将棋界で注目を集める第67期王位戦(伊藤園お~いお茶杯、中日新聞社など主催)の挑戦者争いが最終局面を迎えている。藤井聡太六冠(23)=愛知県瀬戸市=が保持するタイトルに挑む挑戦者を決める決定戦に進出したのは、歴代最多となる通算99期のタイトル獲得記録を持つレジェンド、羽生善治九段(55)と、藤井六冠とともに現代将棋の二強として知られる伊藤匠二冠(23)である。両者の対局は5月28日に実施される。
羽生九段、復活の兆し
羽生九段は、8日に行われた挑戦者決定戦進出をかけた一局で、震える手で駒を動かした。この震えは、難解な局面を乗り越え、勝利への道筋を見いだしたときに現れるとされる。羽生九段は「最後の最後で、やっと勝ちかなと思った」と振り返り、序盤から相手に主導権を握られながらも終盤で逆転勝利を収めた。かつて「羽生マジック」と称された勝負術が健在であることを印象づけた。

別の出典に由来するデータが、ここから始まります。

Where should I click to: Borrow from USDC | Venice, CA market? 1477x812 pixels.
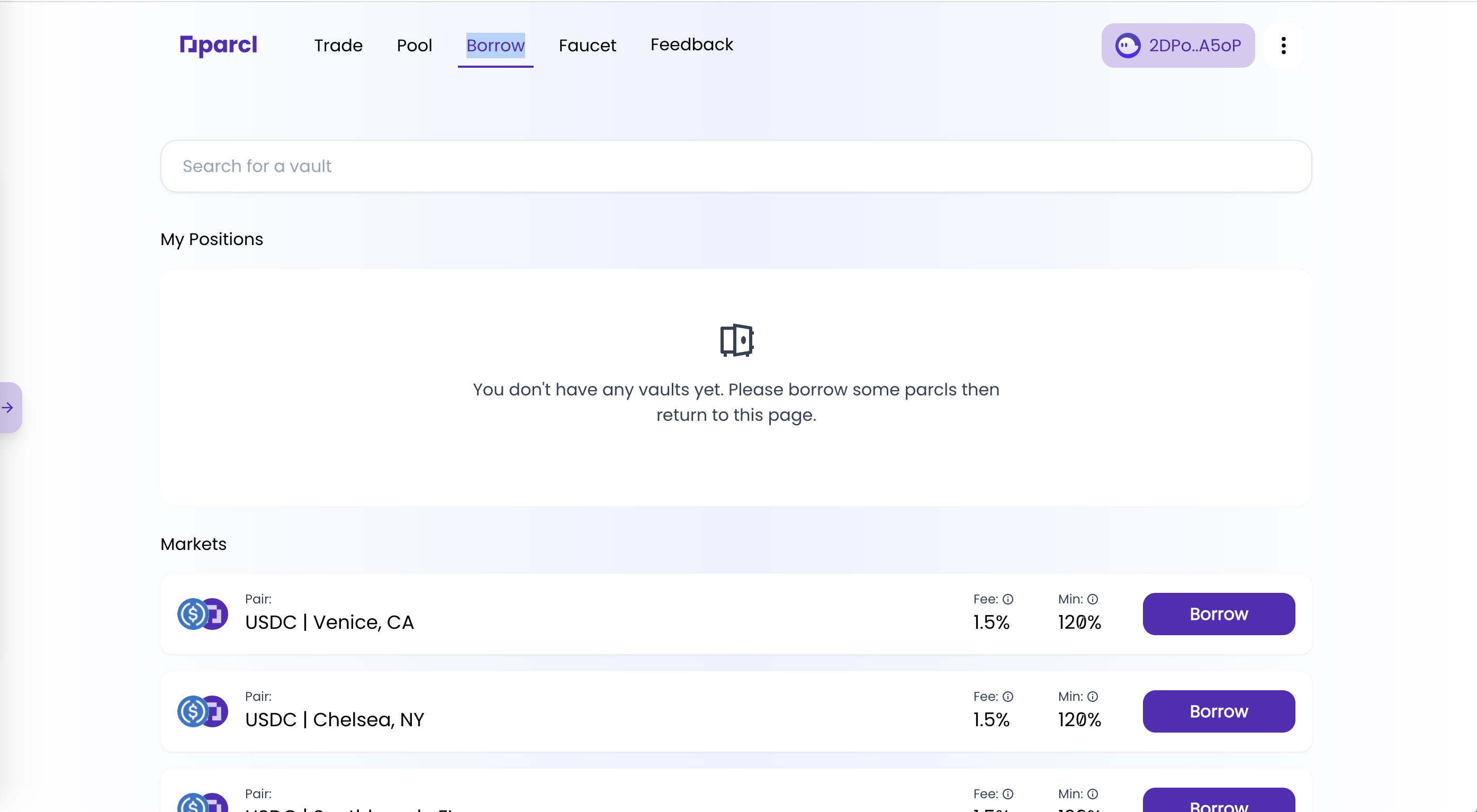[x=1219, y=614]
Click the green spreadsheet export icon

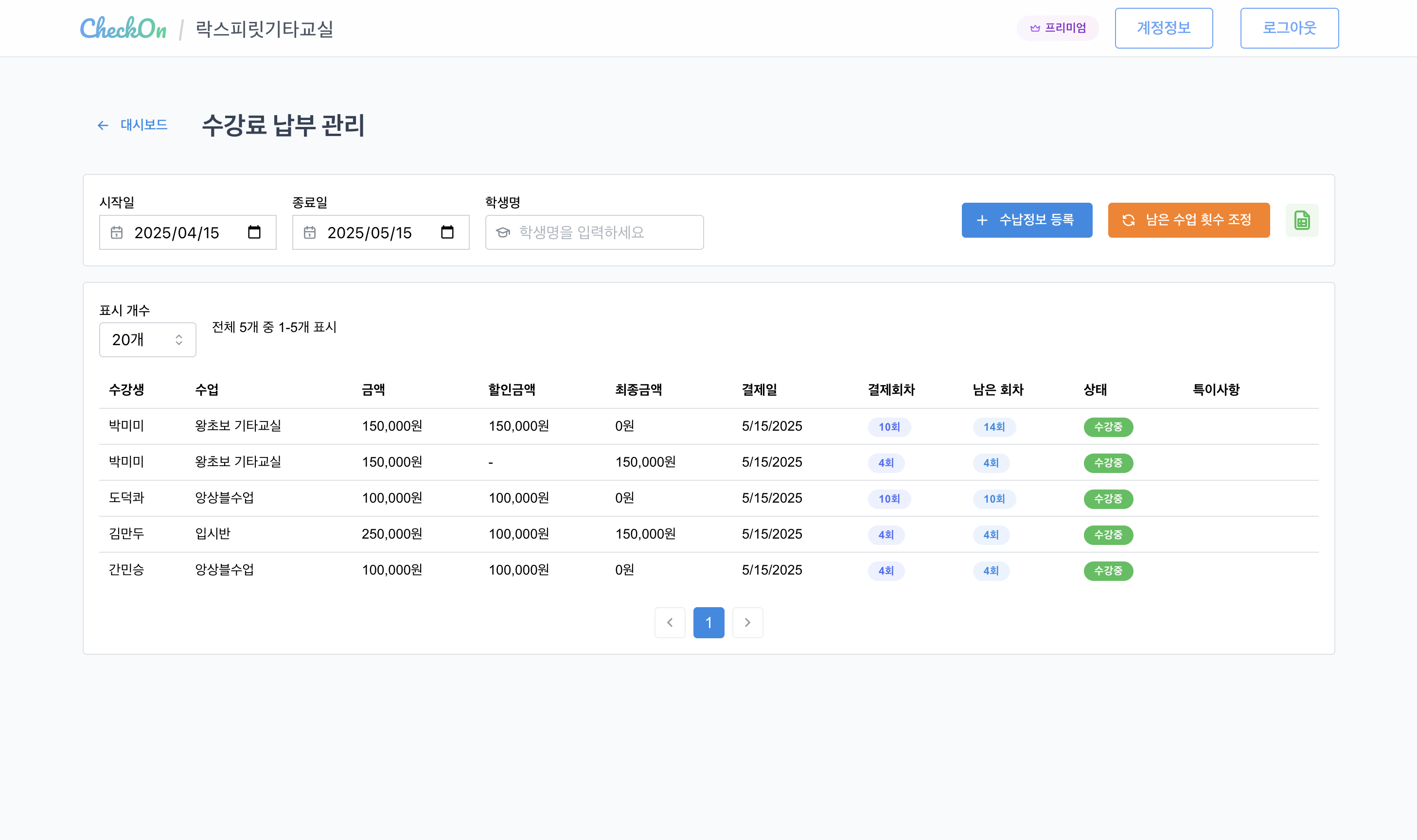coord(1302,220)

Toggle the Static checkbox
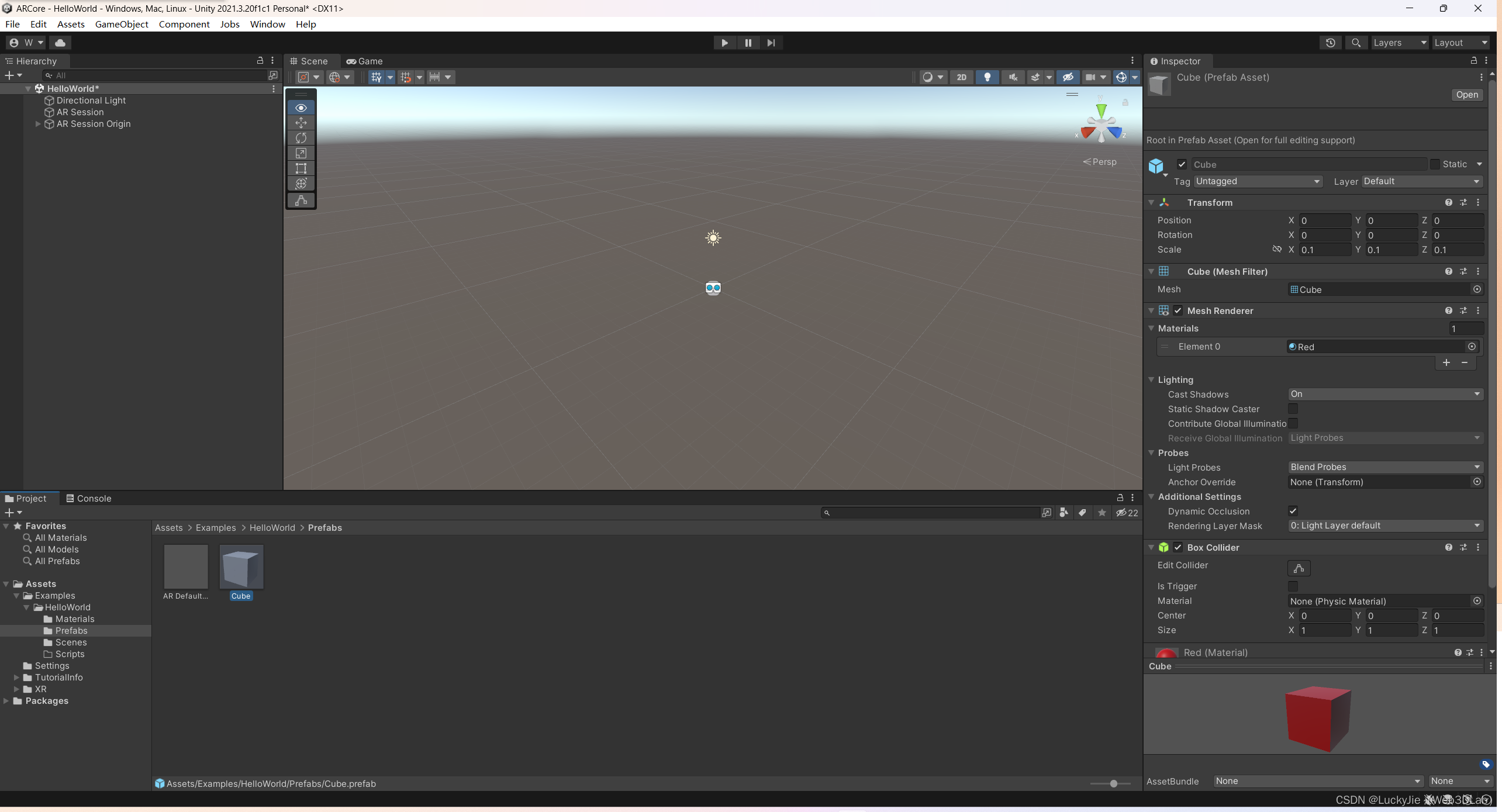(1435, 164)
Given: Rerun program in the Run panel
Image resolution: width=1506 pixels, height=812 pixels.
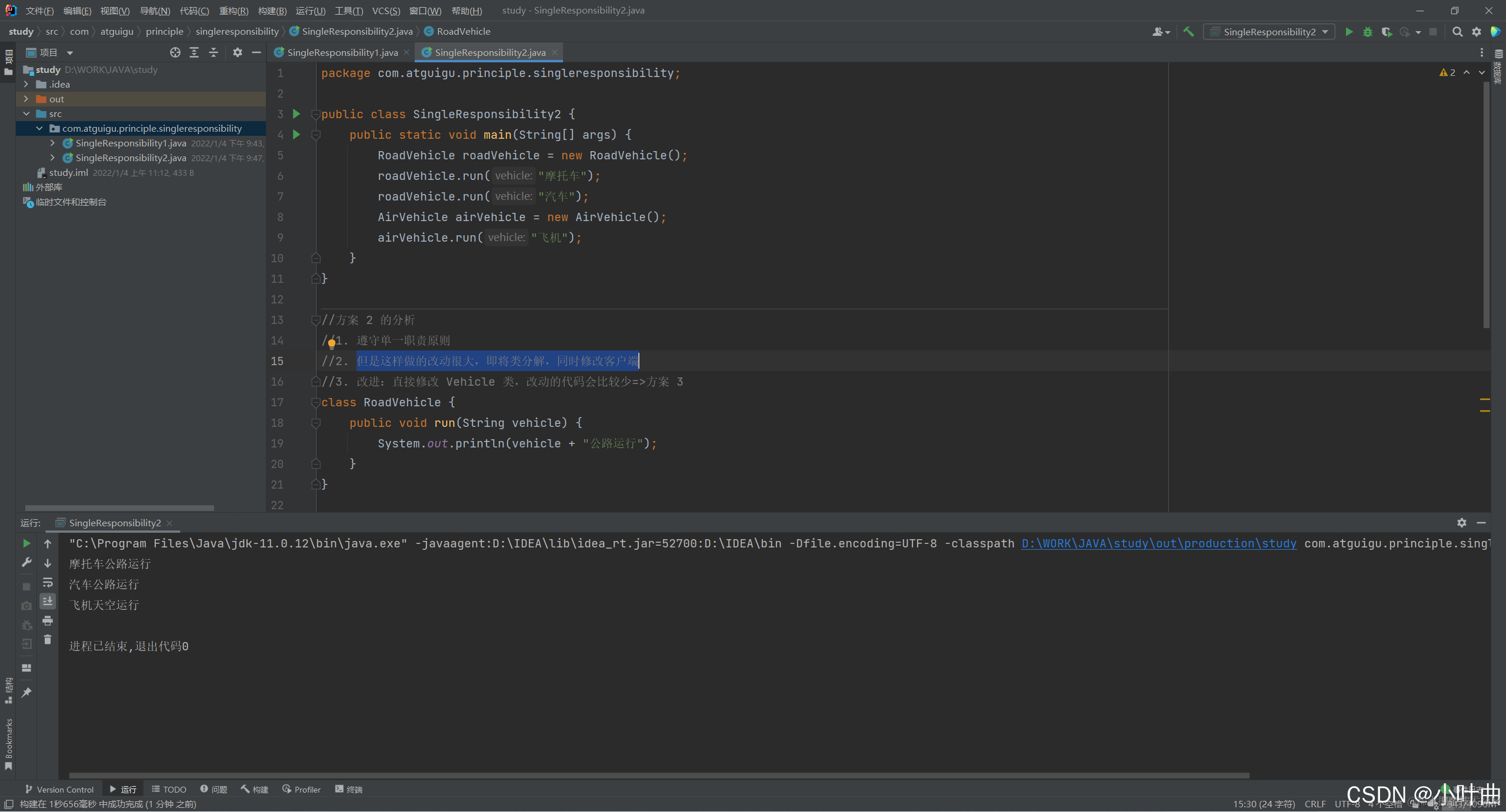Looking at the screenshot, I should [26, 543].
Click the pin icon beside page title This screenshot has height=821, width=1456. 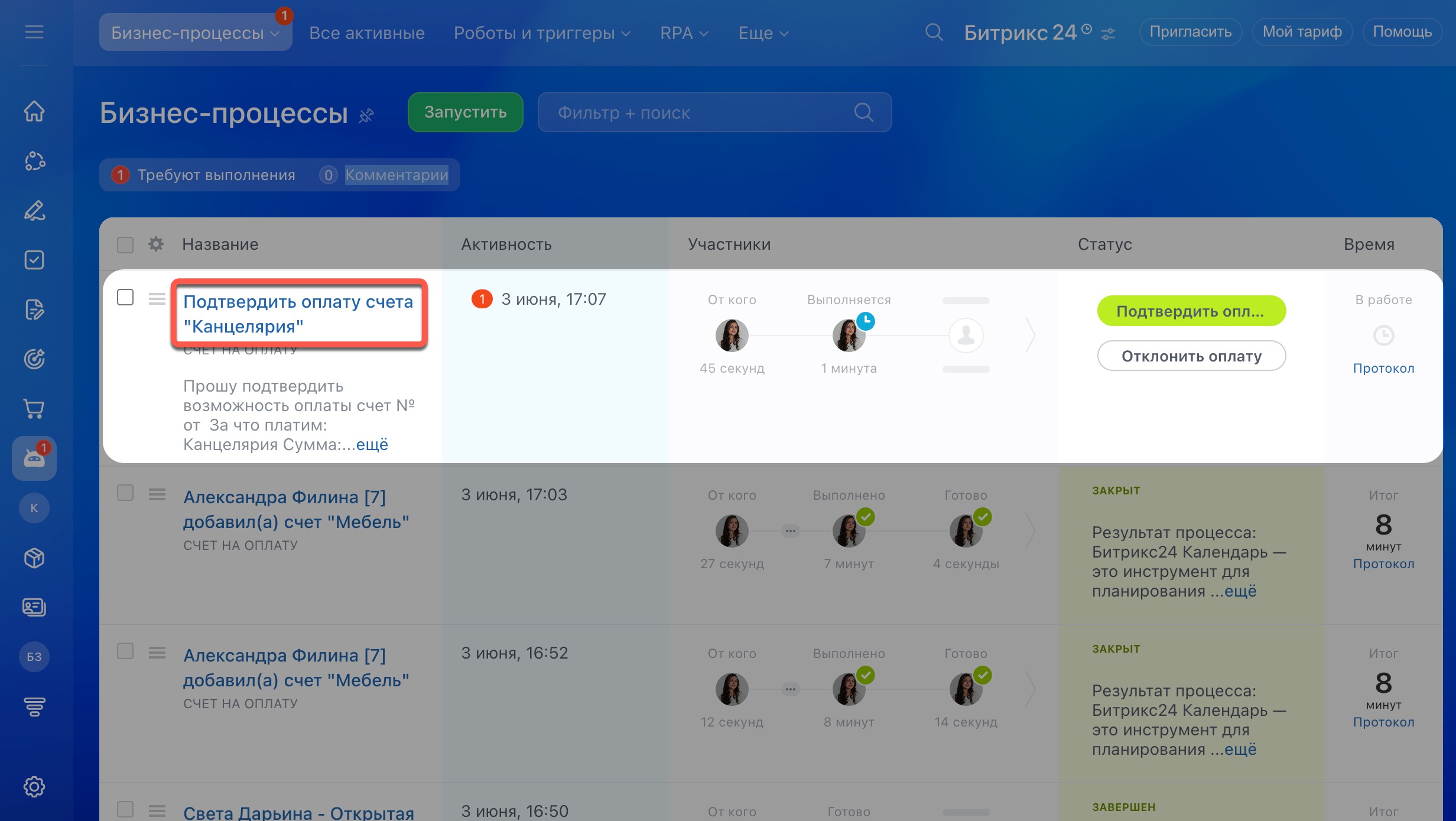click(x=366, y=115)
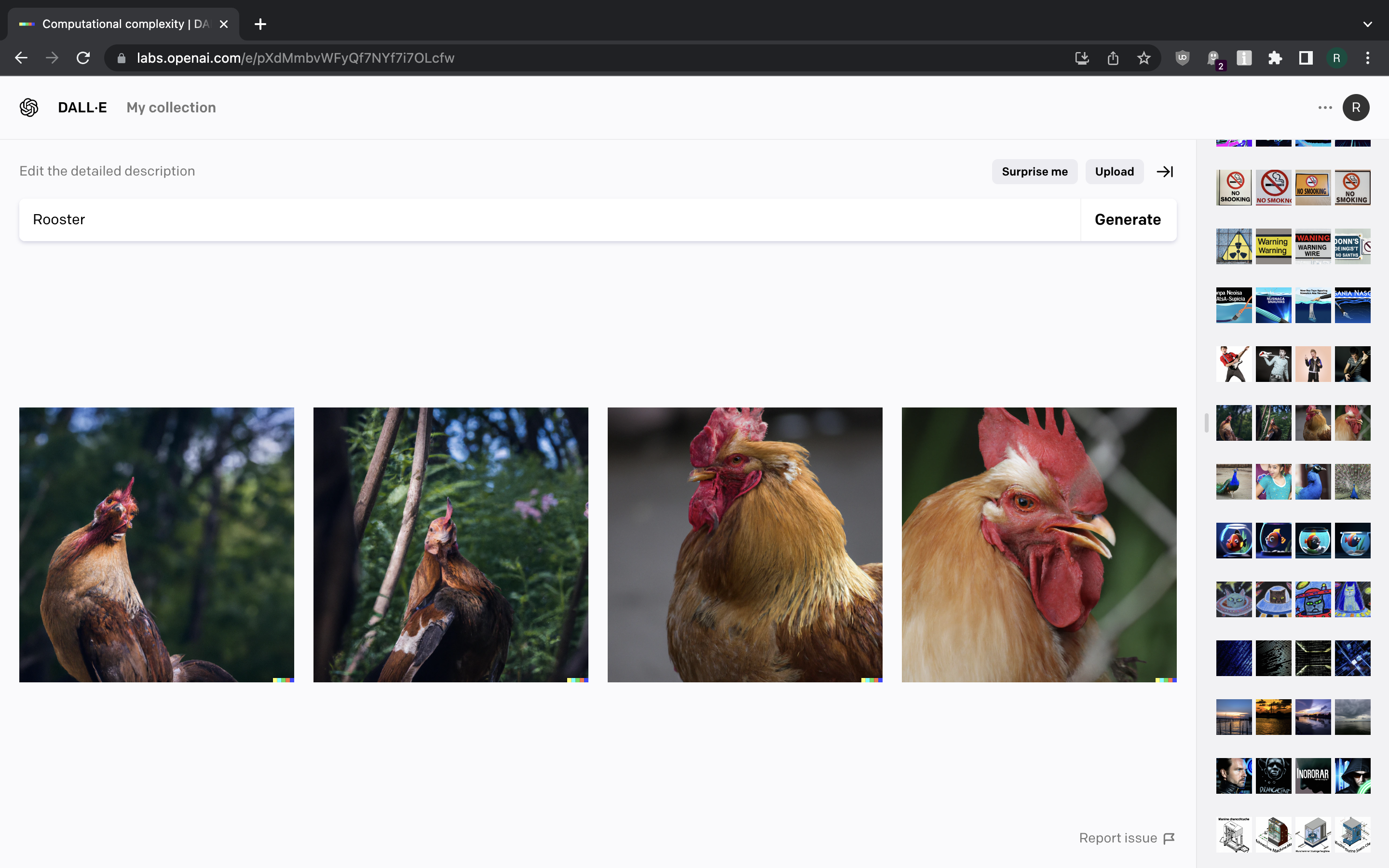Reload the page
The width and height of the screenshot is (1389, 868).
coord(83,58)
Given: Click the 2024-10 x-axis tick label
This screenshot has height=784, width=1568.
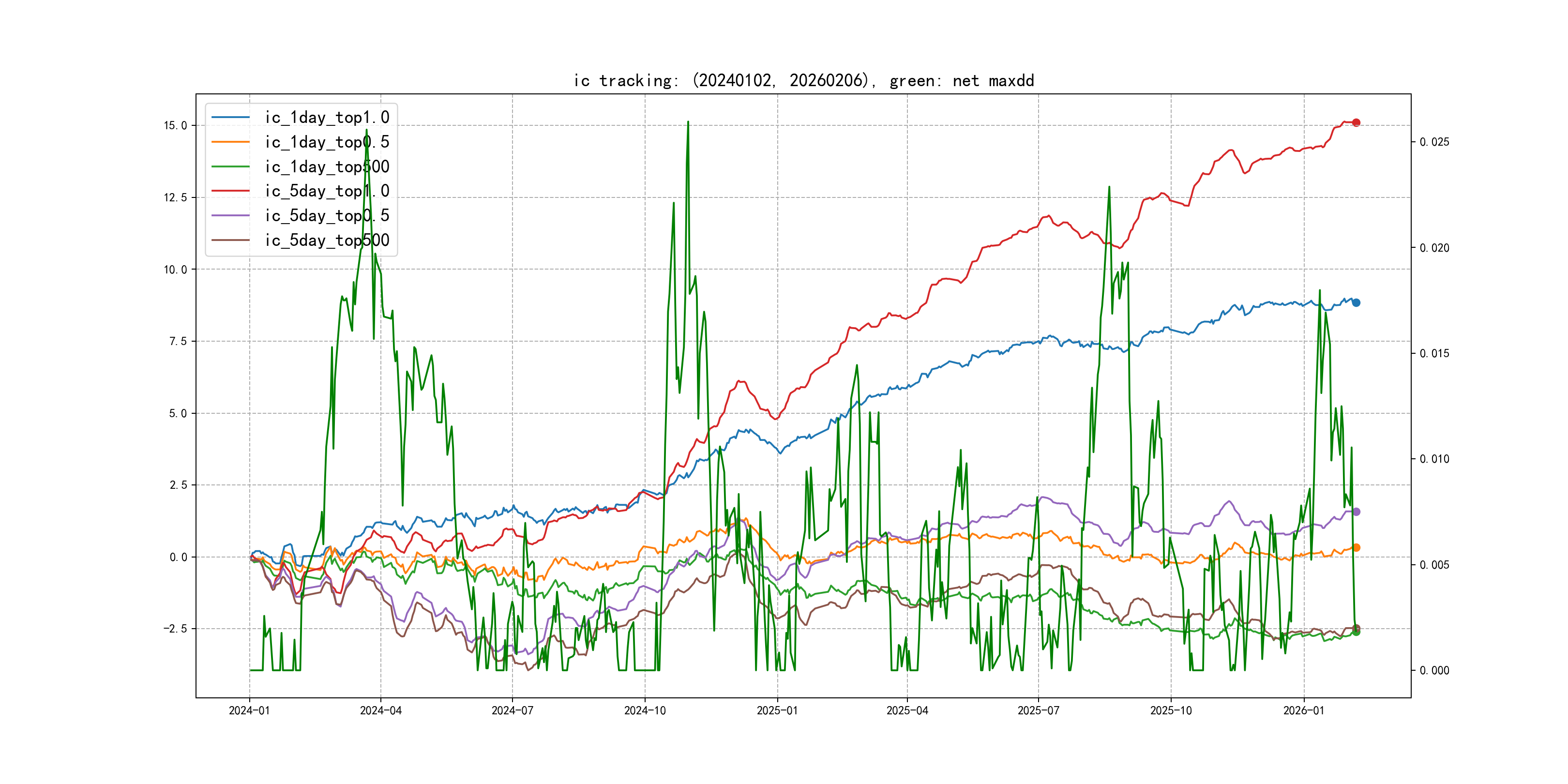Looking at the screenshot, I should click(645, 710).
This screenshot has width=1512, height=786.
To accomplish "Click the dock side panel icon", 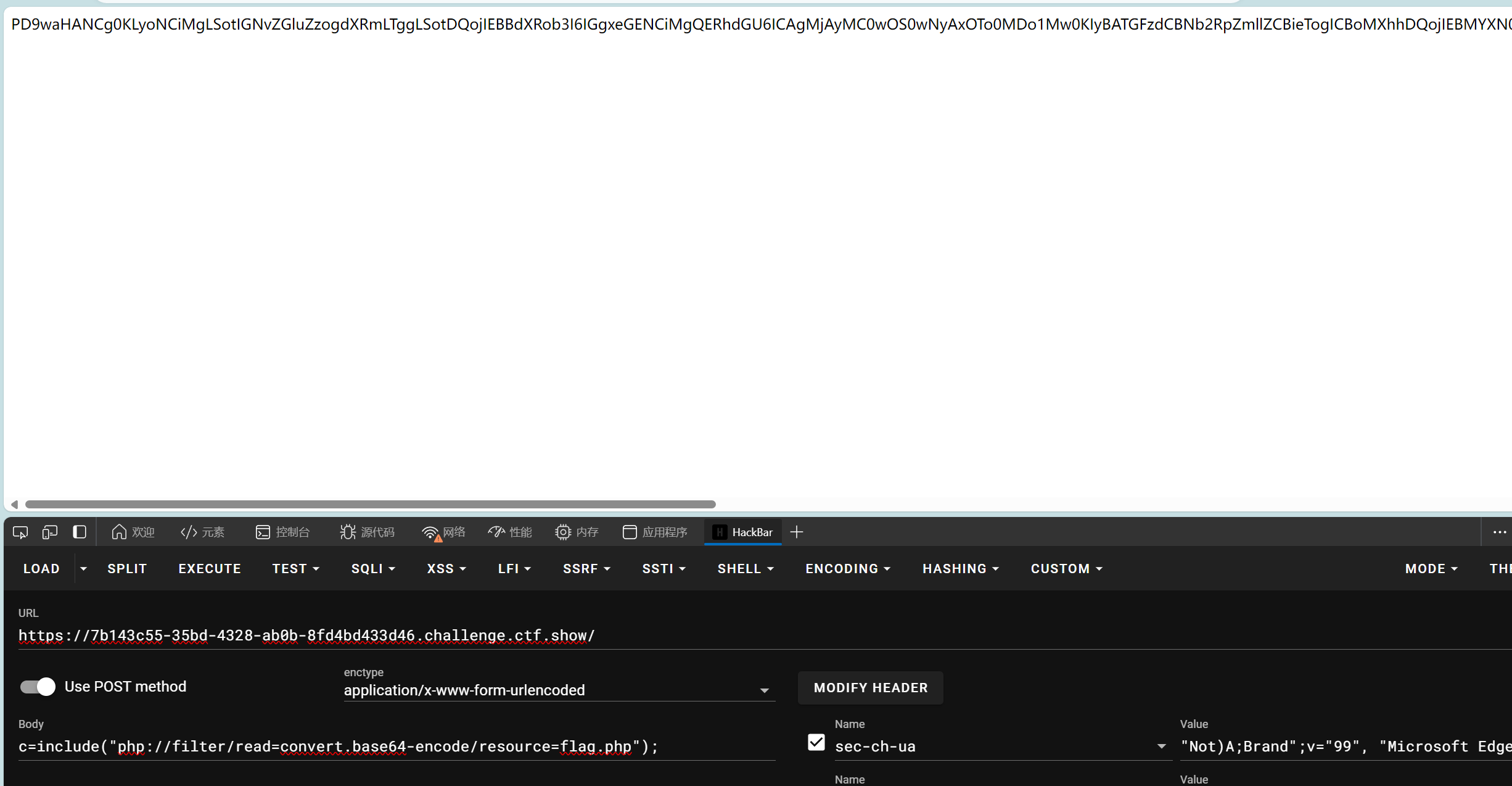I will [80, 532].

中学3年でプロ入りし、トップ棋士へと駆け上がった羽生九段は、1996年に25歳で史上初めて当時の全七冠を独占した。しかし、一般的に棋力のピークは20代から30代とされ、2018年には若手棋士の台頭により48歳で無冠となった。その後、50歳で竜王戦、52歳で王将戦に挑んだが、タイトル獲得には至らなかった。
しかし、昨年6月に2年間務めた日本将棋連盟会長を退任して以降、羽生九段は好調を維持している。10連勝を含め、ここまでの勝率は7割に達する。羽生九段は「自分でも要因はよく分からないが、以前よりは将棋に費やせる時間は増えたかなと思う」と控えめに語る。また、数年前から伊藤二冠を誘い、一対一の研究会を継続。後進から学びながら、AI(人工知能)研究で複雑化する現代将棋の最前線に復帰した。
50歳以上でタイトル挑戦した棋士は、羽生九段を含めてわずか4人。さらにタイトル獲得となれば、過去に故大山康晴15世名人しか達成していない。決定戦は、その偉業への通過点となる。羽生九段は「良い状態で当日を迎えたい」と意気込みを語る。
伊藤二冠、ライバルへの挑戦
一方の伊藤二冠は、小学校時代からのライバルである藤井六冠から、2024年に叡王、2025年に王座を奪取している。その王座戦の挑戦者決定戦の相手は羽生九段だった。両者の過去の対戦成績は3勝2敗と拮抗している。伊藤二冠は「数年前から羽生九段に将棋を教わり、第一感や形勢判断の的確さなど、常に強さを感じてきた。こういう舞台で対戦できるのはとてもうれしい」と語る。
決定戦の模様は、中日新聞の公式YouTubeチャンネル「将棋チャンネル」でライブ配信される予定である。
王位戦七番勝負の日程
王位戦七番勝負の第1局は、7月4日と5日の両日、浜松市の浜松八幡宮楠俱楽部で行われる。藤井六冠のタイトル防衛なるか、新たな挑戦者が誕生するか、注目が集まる。